ここまで15試合4得点。2015年にベストヤングプレーヤー賞を受賞した兄・拓磨が記録したペース(15試合3得点)を上回る。最近3試合で2得点、圧巻の活躍だ。
8月5日、ルヴァンカップ・札幌戦。それまでワイドで結果を残せなかった浅野を城福浩監督が1.5列目で起用したことが、物語の節目となった。

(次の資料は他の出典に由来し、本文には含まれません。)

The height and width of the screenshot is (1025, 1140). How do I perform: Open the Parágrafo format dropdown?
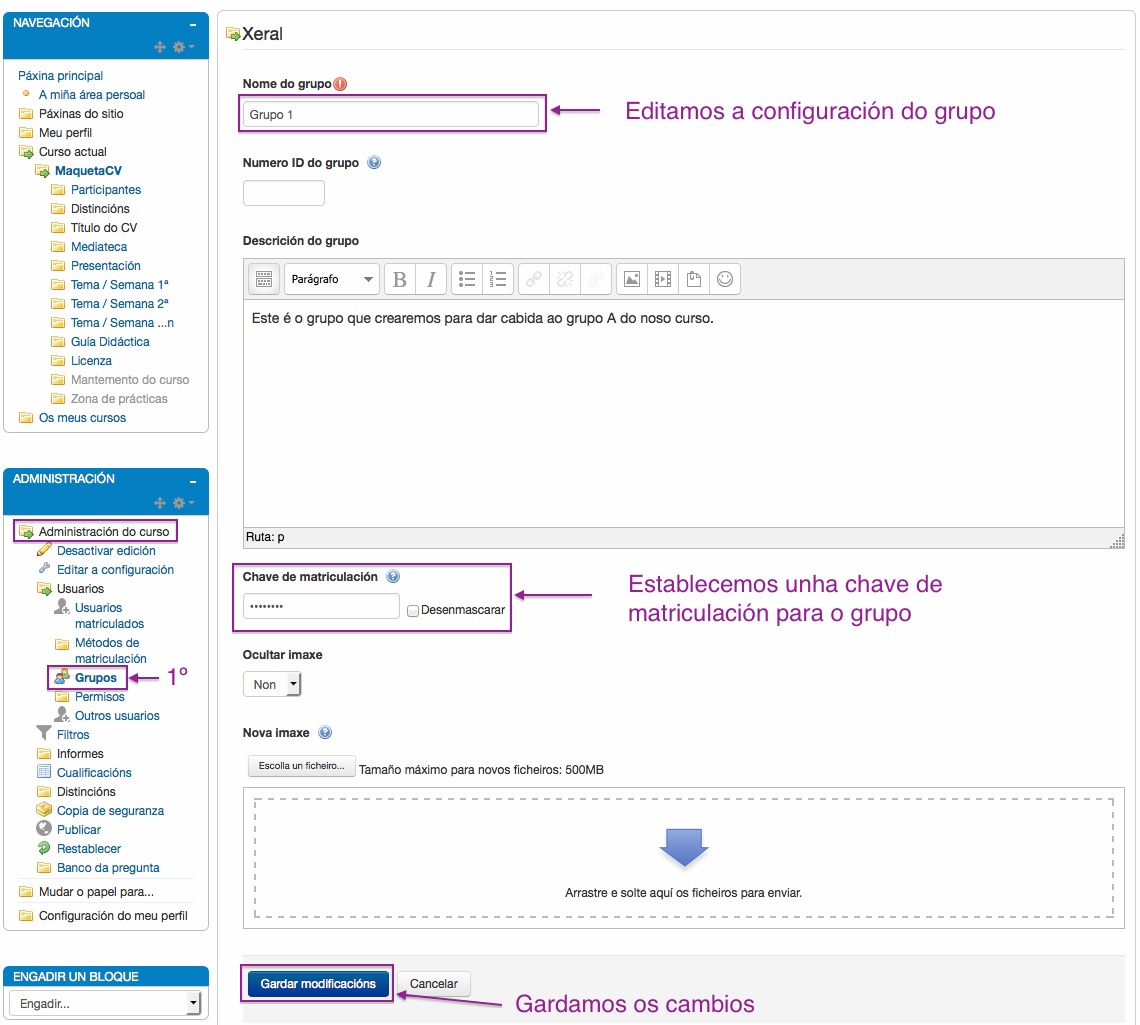point(331,279)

パスミスを見逃さない鋭さ。DFに囲まれても武器の左足を振ってゴールを叩き込む獰猛さ。まさに狼のごとし。その4日後の湘南戦でも得点を決め、彼の本質がチャンスメイカーではなくシューターであることを証明した。
ミドル、ワンツー、ボレー。彼のゴールは全て美しい。
「センスですね」
浅野は笑う。確かに、拓磨とはスタイルが違う。
「ま、タクにはできないでしょう(笑)」
広島の歴史に輝く英雄・佐藤寿人が付けていた11番の後継者になれるのでは?
「いやいや(笑)。11番はタクが広島に戻ってくる時のために、空けておきますよ」
兄のワントップ、弟のシャドー。実現すれば、本当に胸熱である。
浅野雄也(あさの・ゆうや)
1997年2月17日生まれ。三重県出身。7人兄弟(6男1女)の四男で三男の拓磨とはライバルのように育った。大阪体育大での活躍が注目され、2019年に水戸加入。今季から広島でプレー。背番号29は兄が最初につけた番号でもある。